Eric Braeden made me smile! Granted, it was during his How I Met Your Mother appearance, but still! It happened! Victor running away to deal with his pain in another foreign country did not elicit such positive feelings. Shocking, right? Victor grieving in Paris is about as interesting as Victor grieving in Mexico and listening to people talk about Victor's grief is less interesting than both of those things.
The beautiful Paris location shoot was nearly overshadowed by the Victor/Ashley hookup and Phyllis starting to become undone about Nick and Sharon's closeness. Okay, it was overshadowed by the Victor/Ashley hookup, because I have a very low tolerance for gross things; Victor and Ashley join an illustrious group of "Things I Won't Watch", including clowns, The View and shows about food being made.
Katherine's funeral proved once and for all that The Young and the Restlessknows how to do soap. The list of returning characters was astounding (NINA! DINA! Other characters whose names done end in -INA, including Brock, Traci and Danny...even Larry got a shoutout) and it gave Jess Walton another scene to add to her Emmy reel, as Jill's bitching at Nikki was nothing short of award-worthy. And on top of all of that: Katherine isn't really dead! We got an awesome funeral and didn't have to lose a vet in order to get one. Somewhere in LA, Jill Farren Phelps just shuddered and she doesn't know why.
Don Diamont became a victim of budget cuts and got canned. A year ago, I would have been thrilled, but now I am mostly sad.

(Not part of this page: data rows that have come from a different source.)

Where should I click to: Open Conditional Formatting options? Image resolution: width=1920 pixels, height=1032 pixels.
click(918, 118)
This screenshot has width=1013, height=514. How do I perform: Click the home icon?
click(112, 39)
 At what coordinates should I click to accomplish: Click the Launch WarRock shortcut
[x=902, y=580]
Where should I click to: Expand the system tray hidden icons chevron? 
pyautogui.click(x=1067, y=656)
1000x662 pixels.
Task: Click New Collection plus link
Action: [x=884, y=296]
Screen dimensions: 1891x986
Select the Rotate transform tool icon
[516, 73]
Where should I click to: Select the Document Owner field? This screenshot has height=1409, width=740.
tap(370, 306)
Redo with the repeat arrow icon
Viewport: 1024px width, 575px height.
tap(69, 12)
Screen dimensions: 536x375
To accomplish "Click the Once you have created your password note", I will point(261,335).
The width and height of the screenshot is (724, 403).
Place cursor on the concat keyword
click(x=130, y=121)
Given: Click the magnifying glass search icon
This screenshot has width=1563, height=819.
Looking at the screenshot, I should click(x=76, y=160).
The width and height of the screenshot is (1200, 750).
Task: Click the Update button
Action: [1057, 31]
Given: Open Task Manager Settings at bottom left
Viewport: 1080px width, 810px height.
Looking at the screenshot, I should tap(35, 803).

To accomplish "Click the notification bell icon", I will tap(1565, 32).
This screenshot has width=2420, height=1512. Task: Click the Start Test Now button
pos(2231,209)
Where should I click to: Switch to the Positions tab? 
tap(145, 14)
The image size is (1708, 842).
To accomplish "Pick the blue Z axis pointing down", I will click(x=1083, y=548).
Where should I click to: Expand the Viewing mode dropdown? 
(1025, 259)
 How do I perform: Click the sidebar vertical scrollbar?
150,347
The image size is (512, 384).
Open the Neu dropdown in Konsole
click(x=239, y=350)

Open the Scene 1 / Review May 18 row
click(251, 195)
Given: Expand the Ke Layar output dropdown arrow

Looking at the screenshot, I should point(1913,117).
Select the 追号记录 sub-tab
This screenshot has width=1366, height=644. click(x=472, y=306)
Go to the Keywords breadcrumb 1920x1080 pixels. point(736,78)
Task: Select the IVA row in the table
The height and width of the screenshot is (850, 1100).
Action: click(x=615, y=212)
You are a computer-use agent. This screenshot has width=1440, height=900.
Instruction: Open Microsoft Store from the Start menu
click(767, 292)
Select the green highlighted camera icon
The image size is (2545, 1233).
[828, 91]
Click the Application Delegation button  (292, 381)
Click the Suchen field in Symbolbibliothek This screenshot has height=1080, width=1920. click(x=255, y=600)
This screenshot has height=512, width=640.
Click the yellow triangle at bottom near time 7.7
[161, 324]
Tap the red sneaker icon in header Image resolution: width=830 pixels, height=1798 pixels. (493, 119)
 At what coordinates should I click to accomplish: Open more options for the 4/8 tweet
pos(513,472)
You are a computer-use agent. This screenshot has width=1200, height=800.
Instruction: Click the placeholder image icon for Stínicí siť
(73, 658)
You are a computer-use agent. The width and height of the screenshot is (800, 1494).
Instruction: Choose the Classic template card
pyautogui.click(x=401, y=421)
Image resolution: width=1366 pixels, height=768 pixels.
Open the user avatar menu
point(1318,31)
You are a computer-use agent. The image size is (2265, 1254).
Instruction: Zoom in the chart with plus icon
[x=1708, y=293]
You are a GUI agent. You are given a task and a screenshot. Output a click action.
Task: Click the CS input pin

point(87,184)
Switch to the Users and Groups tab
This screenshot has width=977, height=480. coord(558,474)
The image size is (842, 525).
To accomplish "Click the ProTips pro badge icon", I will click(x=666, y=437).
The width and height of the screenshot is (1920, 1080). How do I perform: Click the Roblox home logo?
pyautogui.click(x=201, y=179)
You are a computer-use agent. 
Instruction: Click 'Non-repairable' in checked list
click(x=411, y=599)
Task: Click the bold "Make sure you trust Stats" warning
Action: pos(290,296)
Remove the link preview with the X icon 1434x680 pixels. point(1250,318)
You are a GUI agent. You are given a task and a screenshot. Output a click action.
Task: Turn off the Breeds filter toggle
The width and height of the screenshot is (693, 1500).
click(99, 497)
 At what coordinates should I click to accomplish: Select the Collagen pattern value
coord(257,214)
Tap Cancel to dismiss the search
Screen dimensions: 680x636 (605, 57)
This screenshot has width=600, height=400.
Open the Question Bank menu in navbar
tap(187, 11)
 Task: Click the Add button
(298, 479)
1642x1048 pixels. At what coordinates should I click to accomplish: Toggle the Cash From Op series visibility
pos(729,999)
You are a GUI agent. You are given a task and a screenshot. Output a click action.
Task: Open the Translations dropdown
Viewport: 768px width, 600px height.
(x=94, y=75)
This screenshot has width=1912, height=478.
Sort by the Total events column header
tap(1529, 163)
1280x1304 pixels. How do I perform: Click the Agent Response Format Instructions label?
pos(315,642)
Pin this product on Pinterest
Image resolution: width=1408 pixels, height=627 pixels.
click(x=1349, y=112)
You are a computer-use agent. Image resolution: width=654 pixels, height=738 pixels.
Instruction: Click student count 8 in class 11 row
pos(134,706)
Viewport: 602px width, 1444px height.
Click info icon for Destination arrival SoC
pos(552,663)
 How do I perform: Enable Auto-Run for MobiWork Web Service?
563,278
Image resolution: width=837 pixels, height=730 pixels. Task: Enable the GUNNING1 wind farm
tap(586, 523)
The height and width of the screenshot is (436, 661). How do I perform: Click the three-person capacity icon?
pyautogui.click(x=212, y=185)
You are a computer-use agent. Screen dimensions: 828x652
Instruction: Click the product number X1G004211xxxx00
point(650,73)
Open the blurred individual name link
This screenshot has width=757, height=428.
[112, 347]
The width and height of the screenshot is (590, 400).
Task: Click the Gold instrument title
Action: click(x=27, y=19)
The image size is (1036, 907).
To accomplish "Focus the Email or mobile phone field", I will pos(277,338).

Think of all of the hilarious faces in the background that we are going to miss out on. Sad.
The Jabot takeover episode, featuring some of those aforementioned reaction shots, was the pinnacle of soapy goodness, what with the Abbotts being Abbotty, Peter Bergman being dreamy and even Gloria being sort of amusing. Jess Walton continued to be gold, yelling at everyone in sight. I wished for a show just about her yelling at people and I have to tell you, the more I think about it, the more I want it to be real. Sort of like the SNL skit The Looker, except it would be The Shouter, and it would be the greatest thing to ever be broadcast on television.
If I may be so bold as to make a suggestion for 2009: ENOUGH WITH THE VICTOR. We get it: Victor is the greatest human being to ever exist and watching him do things while people discuss the things he does in the most reverential way is entertaining. Okay? If I say that, will you stop? Please? I mean, even if we cut back on the worship a little instead of eliminating it completely, it will do everybody's sanity good.